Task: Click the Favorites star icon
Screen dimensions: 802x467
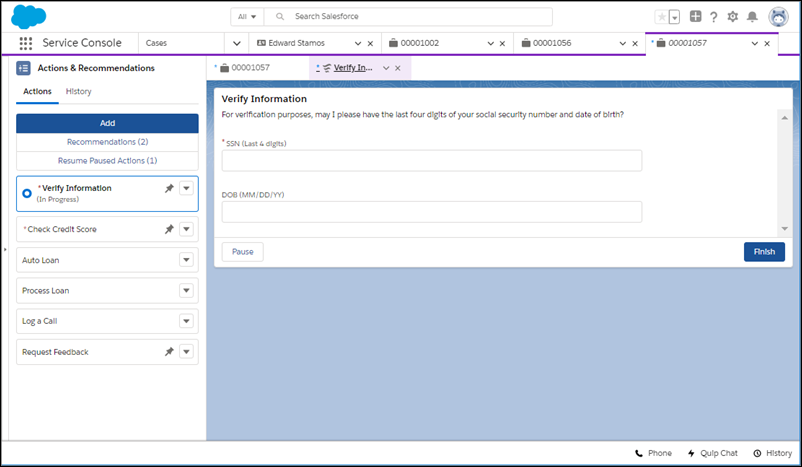Action: click(x=660, y=17)
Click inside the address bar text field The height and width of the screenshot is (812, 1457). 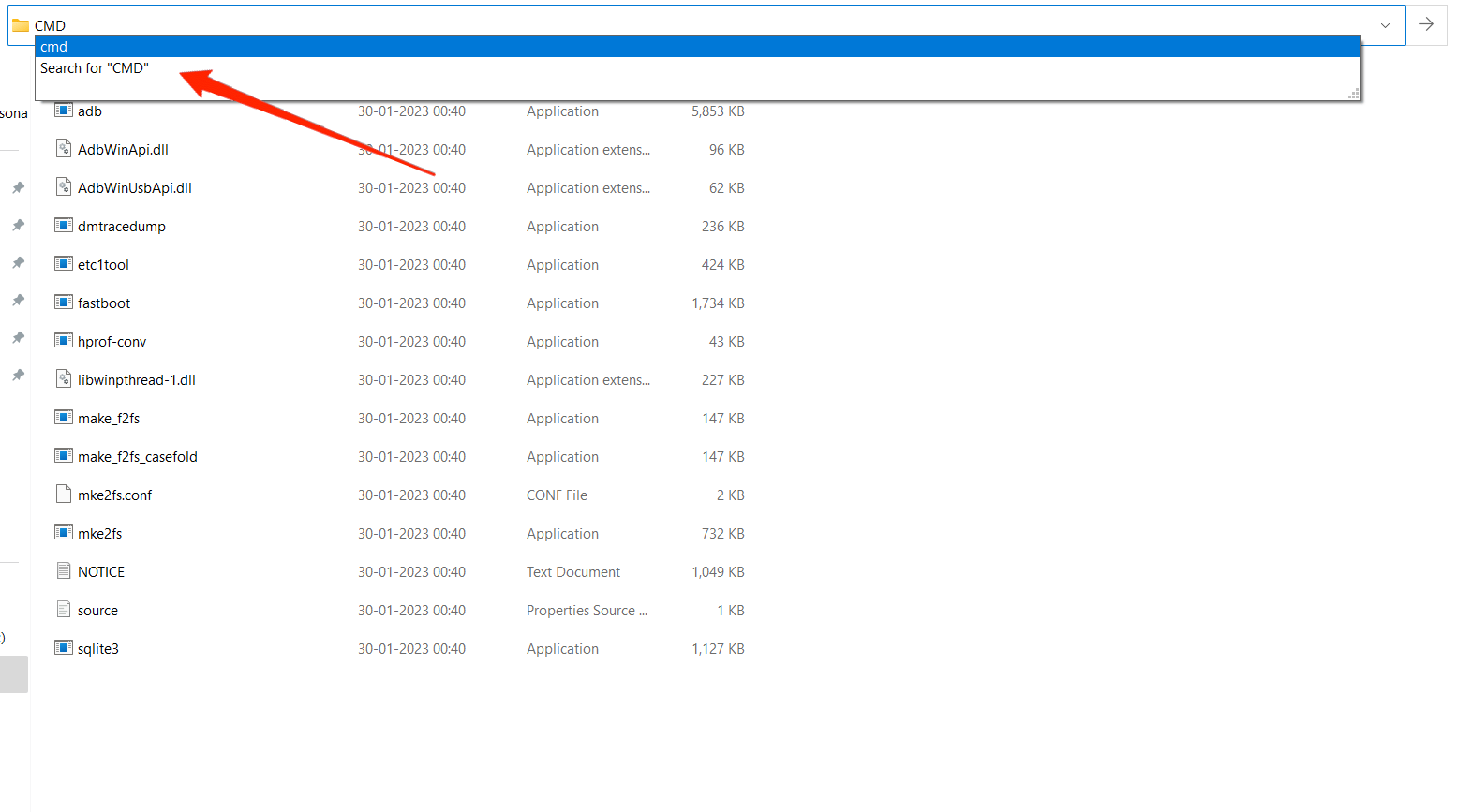656,25
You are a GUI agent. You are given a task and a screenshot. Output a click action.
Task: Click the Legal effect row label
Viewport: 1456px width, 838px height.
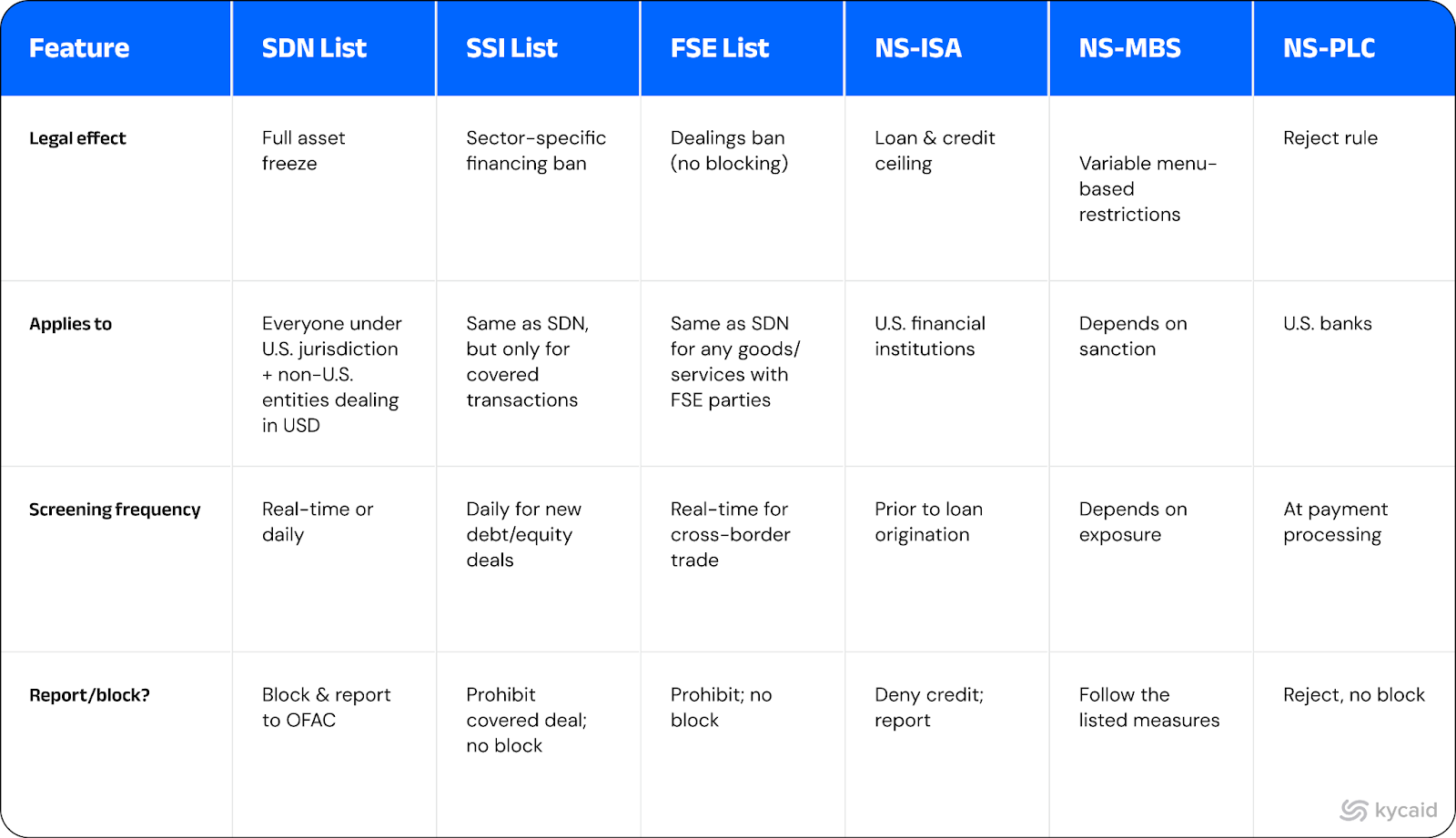tap(77, 138)
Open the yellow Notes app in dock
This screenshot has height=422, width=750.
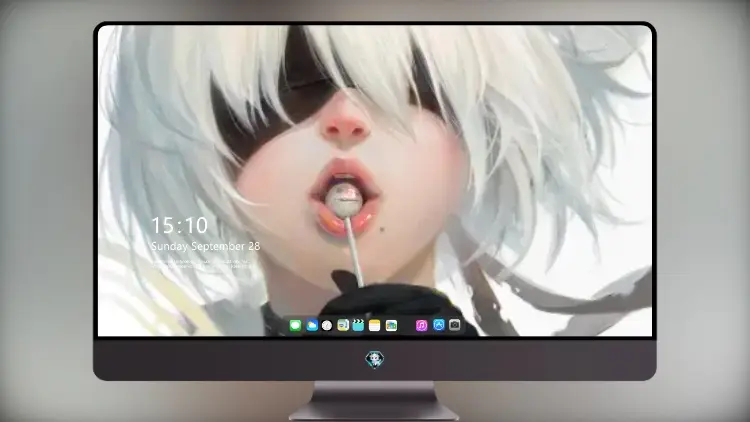[375, 326]
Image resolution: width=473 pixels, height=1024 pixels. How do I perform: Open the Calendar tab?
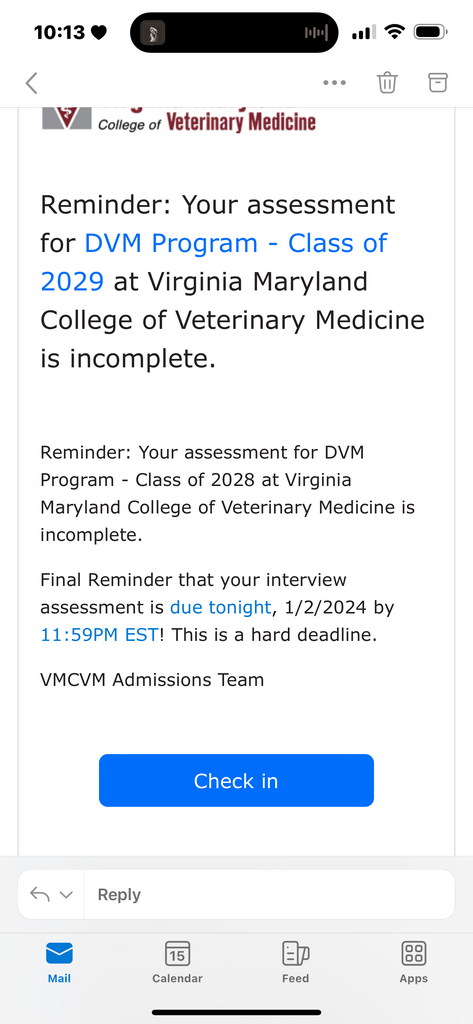tap(177, 962)
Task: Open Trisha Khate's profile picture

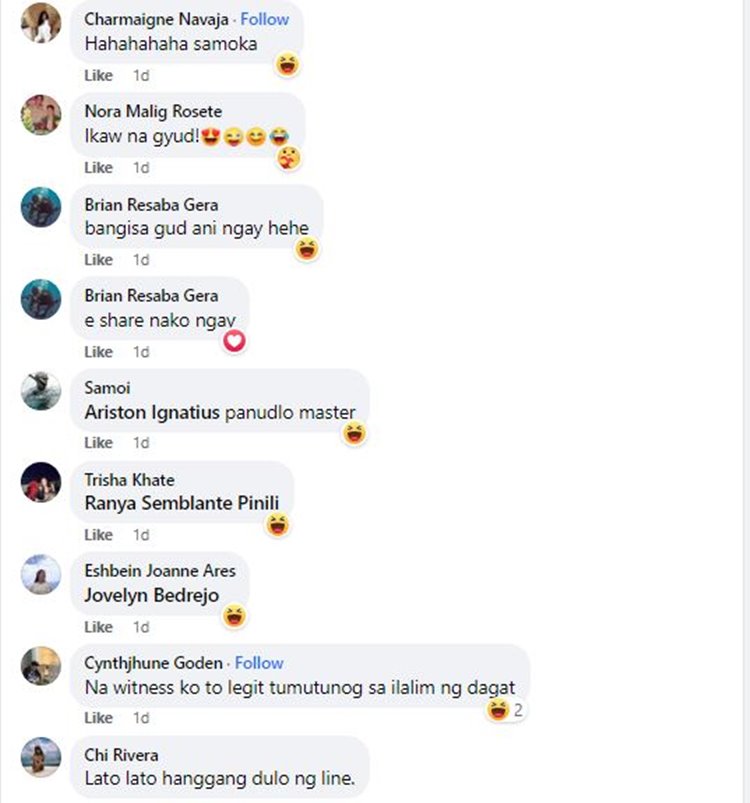Action: point(41,482)
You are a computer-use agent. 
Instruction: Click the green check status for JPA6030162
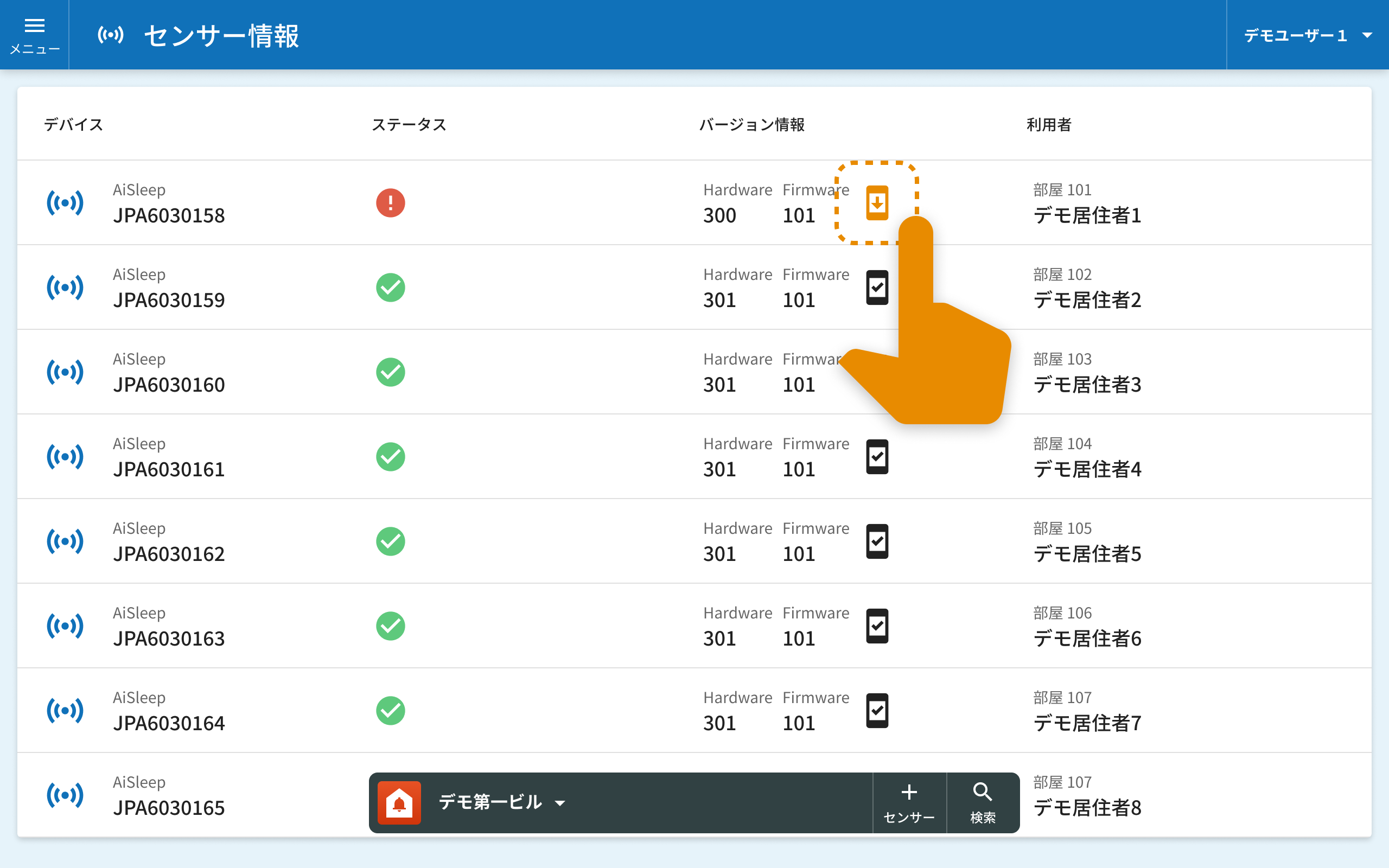[x=390, y=541]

┄┄┄┄┄┄┄┄┄┄

• TASK DESCRIPTION
Which lines of the material contain the word "Open"? Pick out each of them and copy it in full.

• RESPONSE TO THIS EXERCISE
Open the yellow Notes app in dock
Image resolution: width=473 pixels, height=1024 pixels. How do I perform: Open the Calendar tab?
Task: Open Trisha Khate's profile picture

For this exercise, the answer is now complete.